Apapun yang dikenakannya malam itu tampak simple atau sederhana, tapi
apabila digabung semuanya di tubuh Karen, membuatnya luar biasa
indah.“You look beautiful.”, kataku tanpa berpikir panjang.“Thanks”,
jawab Karen sambil menunjuk dan mencium pipiku.“We will be late. Yuk
kita berangkat sekarang.”, pinta Karen.
Kita sampai ke
tempat tujuan pukul 7 lewat 10 menit. Restoran pilihanku memang tidak
salah. Selain interior designnya yang menarik, lokasinya pun tidak kalah
menarik. Lokasi restoran tersebut tepat di pinggir pantai. Kami telah
memesan meja di dalam with ocean view. Bagian luar yang menghadap pantai
dilapisi oleh dingin kaca yang besar, sehingga tamu restoran dapat
menikmati pemandangan ocean sambil menyantap hidangan mereka.
Setelah
memesan entree, main, and dessert kepada waitress yang melayani kami,
kami pun ngobrol santai sambil menunggu pesanan kami keluar. Kebanyakan
aku yang mendominasi percakapan, karena aku ingin bercerita tentang
pengalaman kerjaku selama di Sydney. Karen pun hanya senyum-senyum saja
mendengar ceritaku. Aku ngga tau apa Karen malam itu mendengarkan
ceritaku atau hanya sekedar mendengar. Ah, tidak apalah, lagian tidak
terlalu penting juga buat Karen.
Pinot Noir wine pilihanku
and Cabernet Sauvignon wine pilihan Karen mewarnai suasana malam yang
indah itu. Tidak ada yang perlu kita kuatirkan karena besok adalah hari
Sabtu, dan malam ini adalah malam yang panjang untuk kita berdua.
Jam
telah menunjukkan pukul 9 malam, dan warm sticky date pudding
dessert-ku telah aku santap habis. Tampak Karen yang masih menikmati
lemon cheese cake-nya. Kini saatnya aku harus mengatakannya kepada Karen
apa yang ingin aku katakan padanya.
“Karen, thank you for
coming the dinner tonight?”, kataku sambil memulai percakapan baru.“Ah
Kak Ditto, jangan formal gitu dong. Please.”, jawab Karen sambil
tersenyum ramah.“Karen. … I have a confession to make. But before that I
like to give you something”, jawabku secepatnya sambil merogoh-rogoh
kantung celanaku.Kuletakkan kotak kalung itu dan kudorong pelan-pelan
menuju pinggir piring dessert Karen.“What is it?”, tanya Karen dengan
pipinya yang telah berubah menjadi kemerahan.“Please, open it. I know
you’re gonna like it.”, jawabku singkat.
Setelah kotak itu
dibuka olehnya, tampak mukanya menjadi berseri-seri bercampur
malu-malu. Tanpa berpikir panjang, Karen berdiri dari tempat duduknya
dan dengan segera memelukku sambil mencium pipi kiriku.
“Thank
you kak Ditto. It’s cute. Karen suka banget”, jawab Karen. Kubantu
dirinya memasang kalung tersebut, dan benar juga menurutku, she looks
even prettier dengan mengenakan kalung itu.
“Well, Karen.
Masih ada lagi yang pengen aku kasih buat Karen. Tapi ini bukan
barang.”, kataku lagi.Kali ini tampak wajah Karen sedikit berubah.

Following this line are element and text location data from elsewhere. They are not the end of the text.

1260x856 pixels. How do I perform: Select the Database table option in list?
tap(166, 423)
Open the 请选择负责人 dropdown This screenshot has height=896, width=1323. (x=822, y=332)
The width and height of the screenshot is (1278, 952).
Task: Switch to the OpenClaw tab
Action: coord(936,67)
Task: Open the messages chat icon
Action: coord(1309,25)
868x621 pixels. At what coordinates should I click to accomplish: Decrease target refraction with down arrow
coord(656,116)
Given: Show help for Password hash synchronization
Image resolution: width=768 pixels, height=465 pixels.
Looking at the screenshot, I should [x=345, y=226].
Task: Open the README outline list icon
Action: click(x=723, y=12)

Berubah menjadi bertanya-tanya dan wajah ingin tau.“Karen, I hope you
know that I like you a lot. Like di sini buat dalam arti sekedar suka.
Tapi like di sini … hmmm … berarti lebih daripada suka.”, kataku sambil
grogi.Karen masih diam, dan kali ini sorot matanya menatap mataku
tajam.“I know this is going to hard for both of us, but if we both work
together - aku yakin we can make it. Mungkin ini saatnya kita harus
mengakhiri hubungan ini … dan …”, kataku sambil menggoda.Tak karuan saja
Karen terkejut dan shocked. Sorot matanya makin tajam menusuk.Kini
cepat-cepat aku lanjutkan kata-kataku, “… dan mari kita memulai hubungan
kita yang baru, di mana itu lebih memiliki masa depan untuk kita
berdua.”.“Karen, would you like to be my girlfriend and to love me as
your boyfriend?”, pintaku kepadanya.
Mendengar pertanyaan
ini, sorot mata Karen menjadi sayu, dan Karen hanya bisa menunduk sambil
menatap lemon cheese cake dessertnya yang tinggal separoh. Karen diam
saja. Aku menjadi salah tingkah, dan tidak tau harus berbuat apa
sekarang.
“Sorry kalo pertanyaan ini membuat Karen
shocked, but I hope I can hear a Yes or No answer dari Karen.”,
jawabku.“Kalo Karen butuh waktu untuk menjawabnya, aku ngga keberatan to
give Karen sometime to think.”, sambungku lagi.
Karen
masih diam saja, tapi kali ini Karen melanjutkan lagi menyantap sisa
lemon cheese cake-nya tanpa sepatah kata pun. Aku makin bingung
dibuatnya.
Setelah habis menyantap dessert-nya, Karen
meneguk sisa wine yang masih tersisa sedikit dan kembali menatap
wajahku. Kami saling memandang, dan kemudian Karen tersenyum simpul.
“Hari
ini Karen benar-benar dikasih dua hadiah yang indah dari kak Ditto.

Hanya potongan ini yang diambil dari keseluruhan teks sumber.